◆ PROMPT ◆
Do not copy the pictures. Write out the lines from the start of the entries through the line containing "Cookie Policy (EU) (945, 2036)".

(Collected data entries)
——
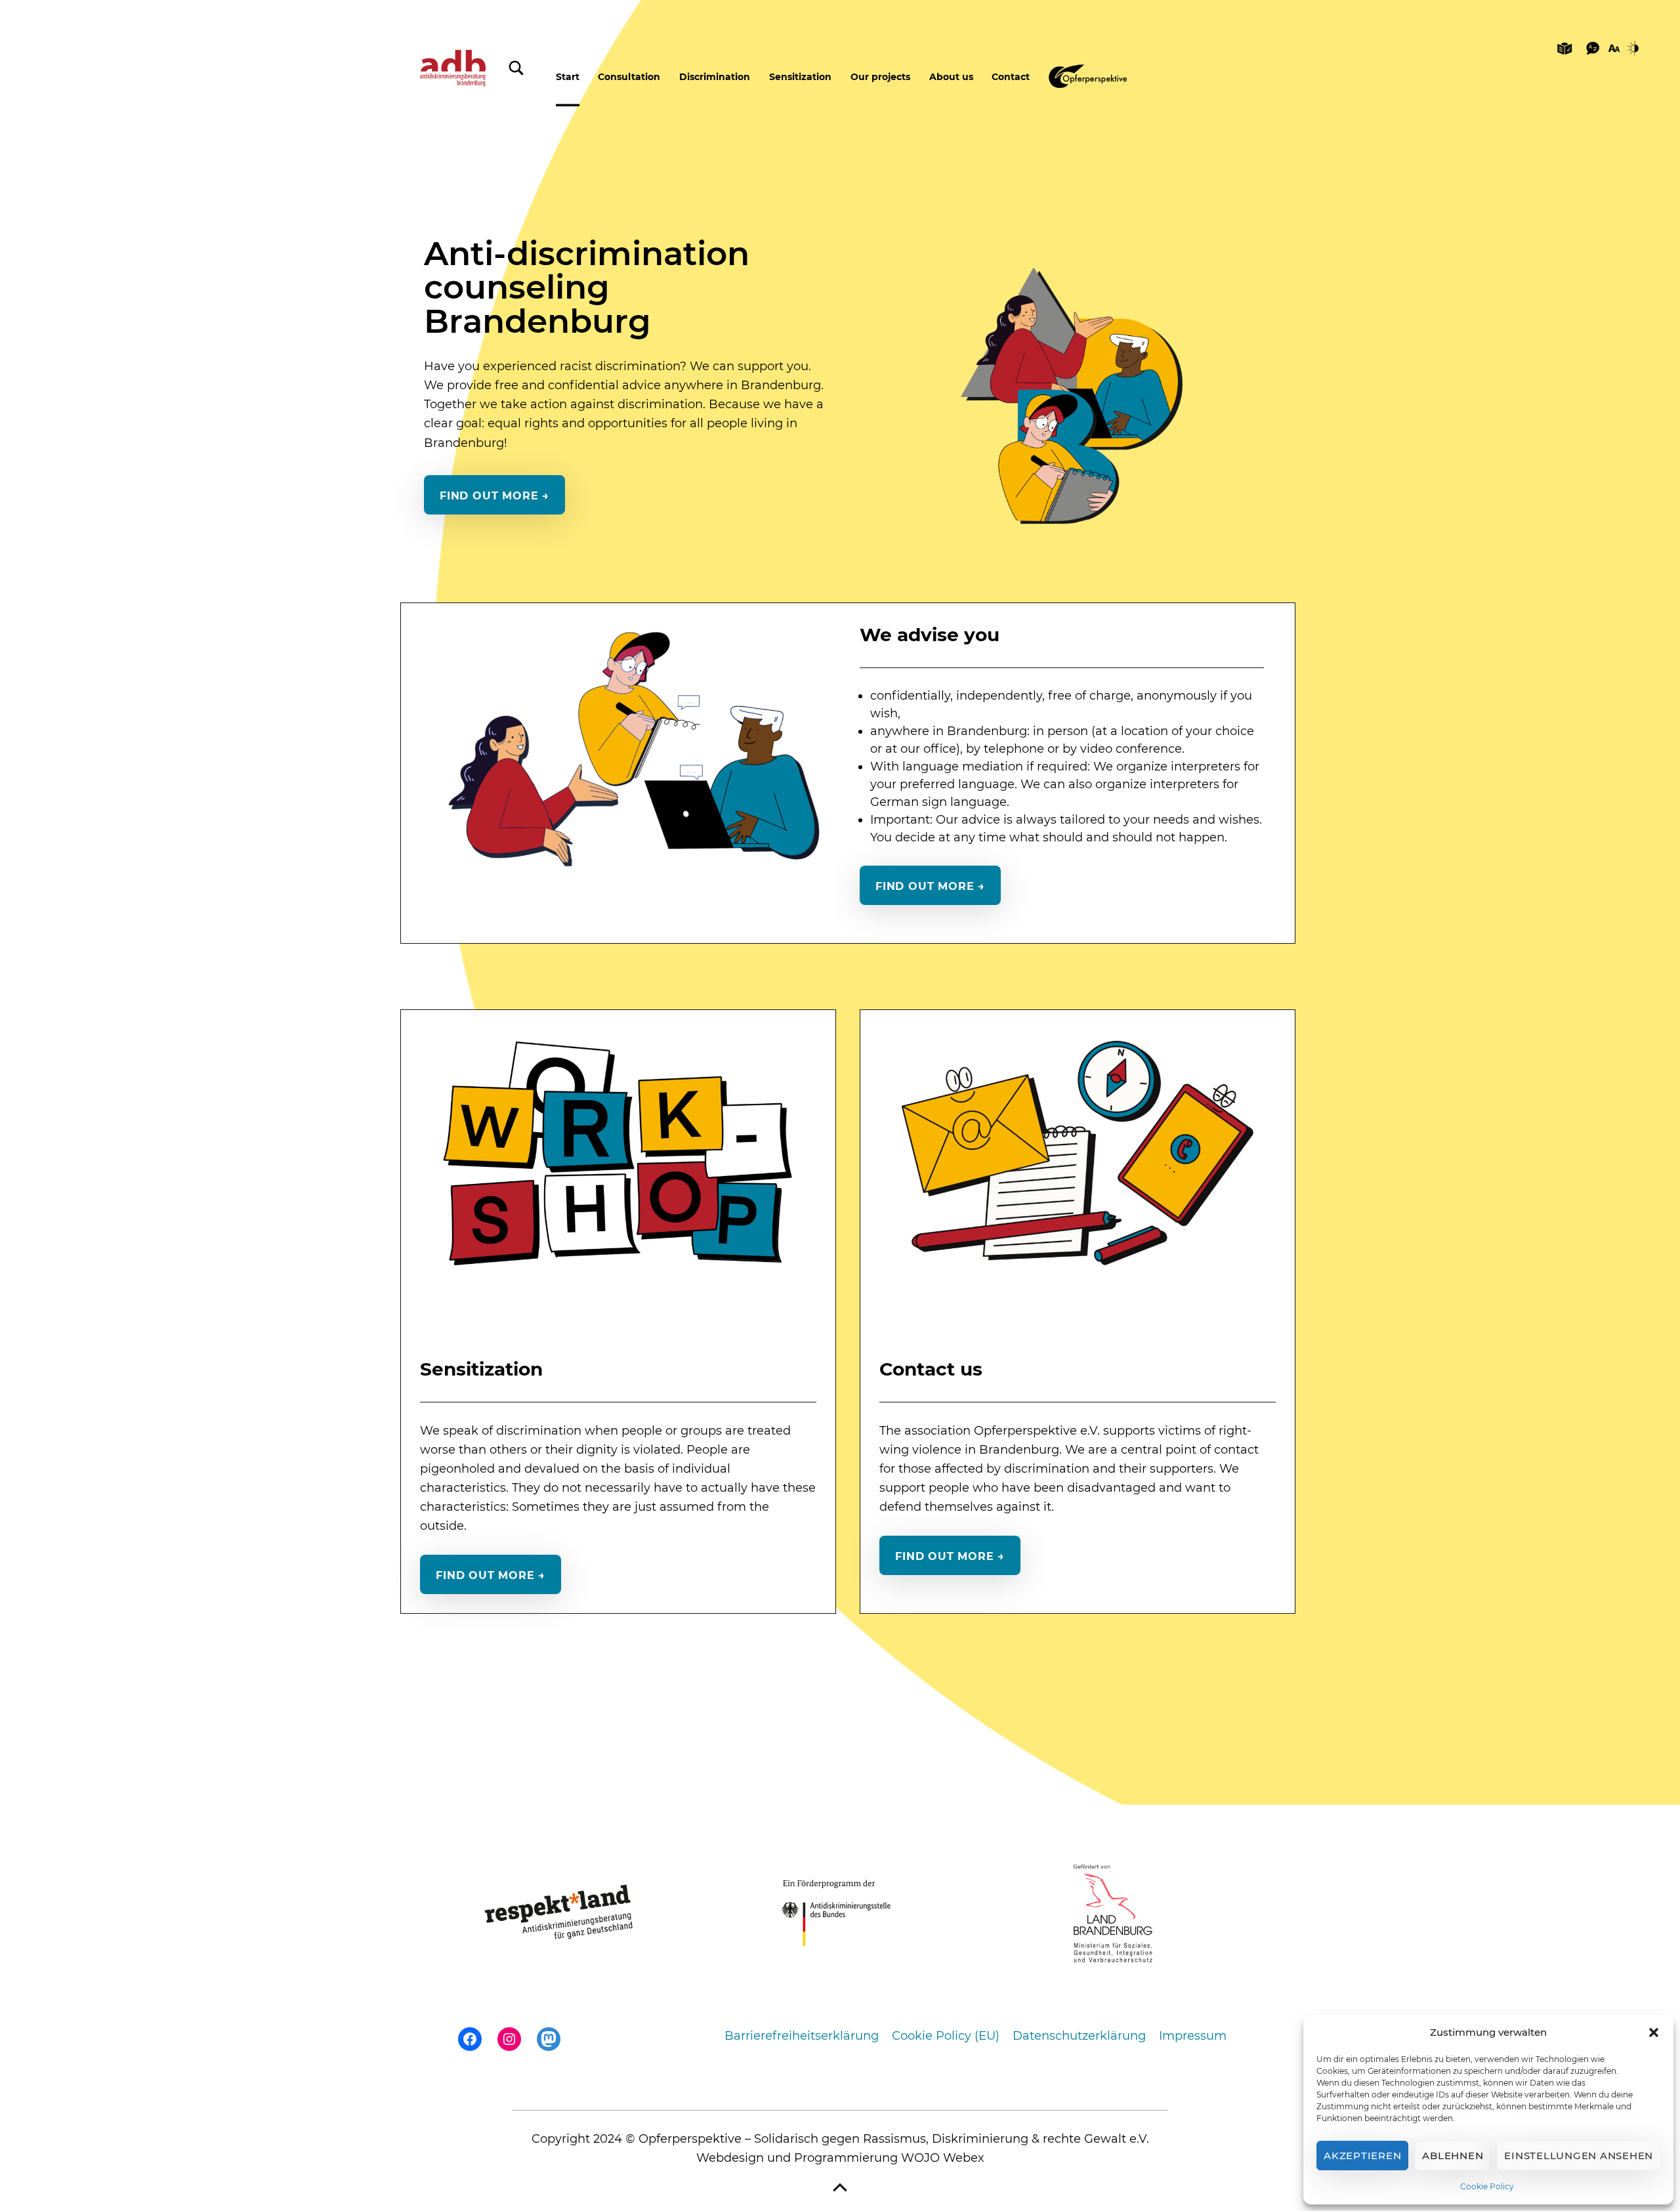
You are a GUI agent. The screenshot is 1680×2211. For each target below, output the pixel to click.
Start (567, 77)
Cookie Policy (1487, 2186)
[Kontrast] (1635, 47)
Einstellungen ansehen (1578, 2155)
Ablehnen (1452, 2155)
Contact (1011, 77)
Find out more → (494, 495)
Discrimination (714, 77)
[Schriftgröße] (1614, 47)
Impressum (1193, 2036)
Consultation (629, 77)
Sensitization (800, 77)
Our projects (880, 77)
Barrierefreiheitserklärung (801, 2036)
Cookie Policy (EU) (945, 2036)
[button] (1653, 2032)
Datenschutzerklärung (1079, 2036)
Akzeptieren (1362, 2155)
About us (951, 77)
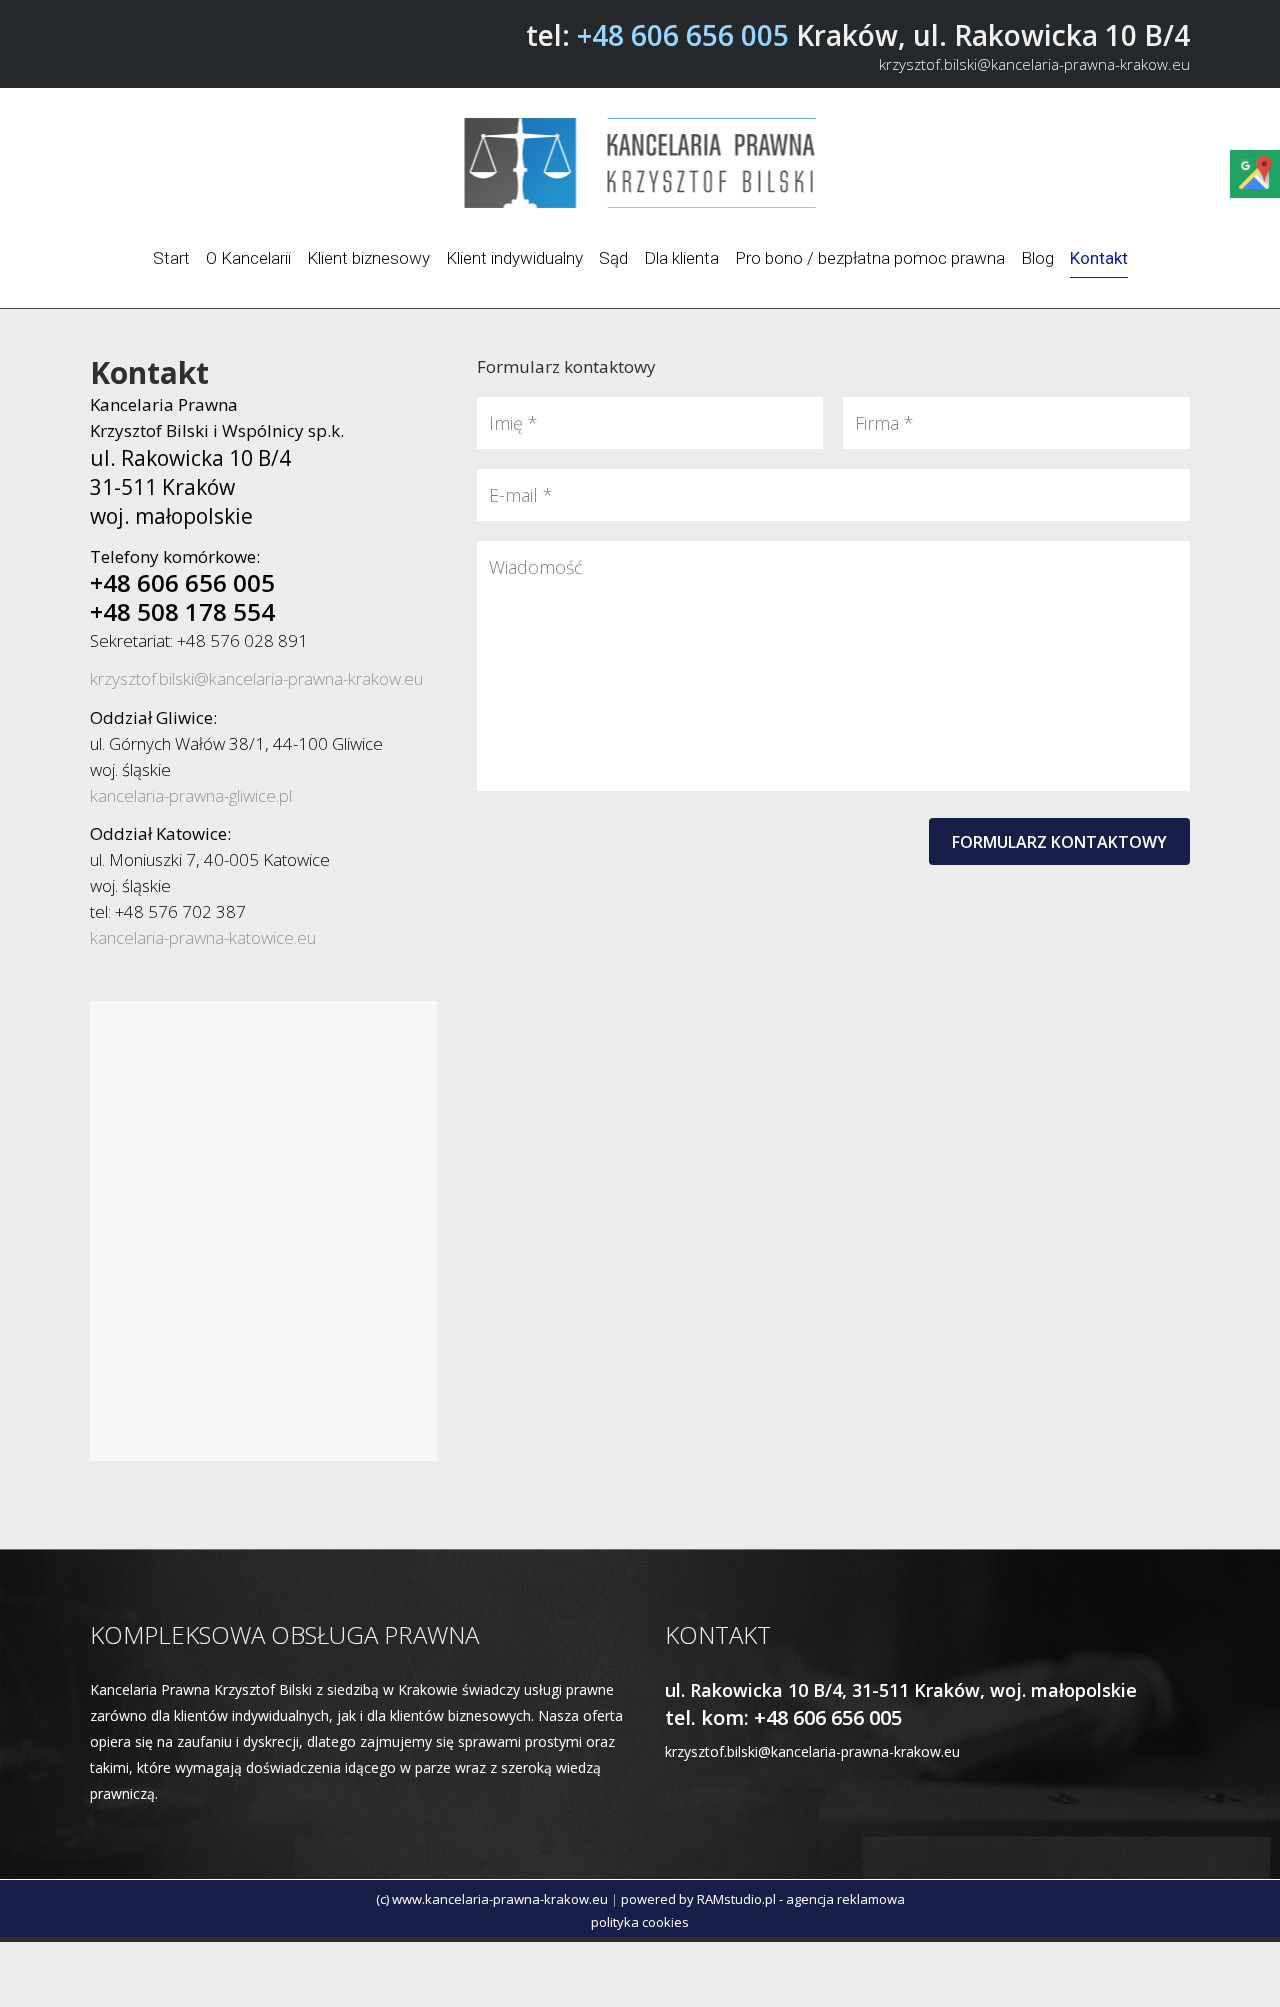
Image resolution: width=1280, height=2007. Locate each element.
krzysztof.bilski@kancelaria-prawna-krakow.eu (1034, 64)
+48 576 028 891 (242, 640)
——
◆ YOUR SOLUTION ◆
You are a GUI agent. The screenshot is 1680×2211. For each target below, output the pixel to click.
Start (567, 77)
Cookie Policy (1487, 2186)
[Kontrast] (1635, 47)
Einstellungen ansehen (1578, 2155)
Ablehnen (1452, 2155)
Contact (1011, 77)
Find out more → (494, 495)
Discrimination (714, 77)
[Schriftgröße] (1614, 47)
Impressum (1193, 2036)
Consultation (629, 77)
Sensitization (800, 77)
Our projects (880, 77)
Barrierefreiheitserklärung (801, 2036)
Cookie Policy (EU) (945, 2036)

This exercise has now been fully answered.